Robert Crumb has been picking up a rich harvest from the discards on the trash heap of American pop culture, recycling old material into new modes of comic art…. These books, notably "Zap Comix," "Despair" and "Fritz the Cat," have doubtless been some of the most outrageous and controversial works ever drawn in the history of the art, largely because of their free-wheeling and uninhibited treatment of sex. His work has been scorned as filthy and obscene, and indeed on the surface one finds a Boschian world of raunchy cartoon characters who curse, cavort and fornicate as if they inhabited an X-rated Disneyland. And yet, his work has been praised by others as comparable to the genius of Toulouse-Lautrec or Picasso. Whatever the verdict, Crumb's work has nevertheless established him as the most important underground cartoonist—and, by extension, social satirist—in America today. What Jules Feiffer was to the neurotic fifties, Crumb has been to the cultural radicalism of the late sixties. (p. 13)

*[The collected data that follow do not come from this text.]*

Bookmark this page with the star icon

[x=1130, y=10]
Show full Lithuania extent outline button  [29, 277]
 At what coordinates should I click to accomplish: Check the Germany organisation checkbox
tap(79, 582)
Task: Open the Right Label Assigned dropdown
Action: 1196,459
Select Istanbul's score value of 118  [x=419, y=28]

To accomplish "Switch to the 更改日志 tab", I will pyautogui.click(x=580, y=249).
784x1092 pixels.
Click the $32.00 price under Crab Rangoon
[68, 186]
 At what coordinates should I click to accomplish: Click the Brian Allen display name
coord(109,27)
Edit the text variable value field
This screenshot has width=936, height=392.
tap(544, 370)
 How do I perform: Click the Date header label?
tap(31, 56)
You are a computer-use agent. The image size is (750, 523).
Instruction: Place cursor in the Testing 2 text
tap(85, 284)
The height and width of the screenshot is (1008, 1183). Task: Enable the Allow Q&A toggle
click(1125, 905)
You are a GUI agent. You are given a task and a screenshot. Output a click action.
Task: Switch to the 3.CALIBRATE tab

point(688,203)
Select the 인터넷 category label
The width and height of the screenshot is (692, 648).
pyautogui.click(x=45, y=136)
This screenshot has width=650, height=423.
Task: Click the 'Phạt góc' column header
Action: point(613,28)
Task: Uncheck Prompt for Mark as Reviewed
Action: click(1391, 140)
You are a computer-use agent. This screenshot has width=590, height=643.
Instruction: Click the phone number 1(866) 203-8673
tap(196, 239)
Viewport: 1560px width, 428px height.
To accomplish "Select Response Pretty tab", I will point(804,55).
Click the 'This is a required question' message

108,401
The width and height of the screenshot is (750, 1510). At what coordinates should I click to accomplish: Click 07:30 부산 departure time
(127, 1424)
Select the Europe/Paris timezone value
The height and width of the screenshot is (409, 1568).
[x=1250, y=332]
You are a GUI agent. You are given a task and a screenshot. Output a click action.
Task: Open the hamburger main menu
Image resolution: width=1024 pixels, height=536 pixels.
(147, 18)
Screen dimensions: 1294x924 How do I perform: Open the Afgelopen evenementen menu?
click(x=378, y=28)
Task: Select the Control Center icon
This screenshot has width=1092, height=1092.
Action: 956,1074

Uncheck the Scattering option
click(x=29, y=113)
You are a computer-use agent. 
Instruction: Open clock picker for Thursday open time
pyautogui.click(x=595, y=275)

Many of Crumb's comic antiheroes—Fritz the Cat, Mr. Natural, Flakey Foont, BoBo Belinski, Schuman the Human, Mr. Snoid—have become recognized as archetypal American grotesques, figures as representative as Dagwood and Blondie. And Crumb's work has had a revolutionary effect on the comic-book industry as a whole by inspiring "straight" comics to become more "relevant," more attuned to social and political issues….
[Being alienated] has become a permanent way of life for Robert Crumb. It has made him by and large inaccessible and contributed to the aura of mystery that surrounds his personal life and work habits. And yet, paradoxically, it has allowed him to form his comic view of humanity. Laughter is Crumb's weapon against everything—including himself.
What Crumb has really done is to recreate the American comic avant-garde by returning the art to its roots. (p. 64)
[Crumb,] by privately printing his own work, set the underground presses in motion. (pp. 64, 66)
[In] "Zap No. 1," we encounter Mr. Natural, one of Crumb's most complex and enigmatic creations: part guru and wise old sage, part charlatan and put-on artist. (p. 66)
[One] is ultimately unsure of how much Mr. Natural really knows, his character is so rich and multifaceted….
"Zap No. 1" revitalized the lost tradition of social satire in American comic strips….
Throughout ["Zap No. 0"], Crumb lovingly parodies the entire format of traditional comic books, turning them into a vehicle for outrageous satire….
[With] the decline of interest in contemporary fiction, the nonlinear art form of "head comics" began to fulfill some of the functions of social commentary once reserved to the novel. Indeed, Crumb brought "trash" art into the cultural mainstream and made it respectable: For Adult Intellectuals. His work also connected more directly with the changing social consciousness of the young, both reflecting and defining many of the common attitudes toward sex, drugs and violence shared by the growing counterculture. (p. 68)
In his work, Crumb ridiculed just about everyone: from club-swinging cops and repressed middle-class Americans—easy targets—to militant feminists and slogan-chanting radicals…. At the same time, Crumb foresaw even from the beginning much of the instability, latent factionalism and self-destructive impulses at the very core of the counterculture. (p. 70)
[In] Crumb's recent work, there is an increasing strain of self-mockery, metaphysical anguish, cynicism and despair over the human condition…. (p. 72)
Probably his best work is yet to come. (p. 73)
Thomas Maremaa, "Who Is This Crumb?" in The New York Times Magazine (© 1972 by The New York Times Company; reprinted by permission), October 1, 1972, pp. 12-13, 64, 66, 68, 70, 72-3.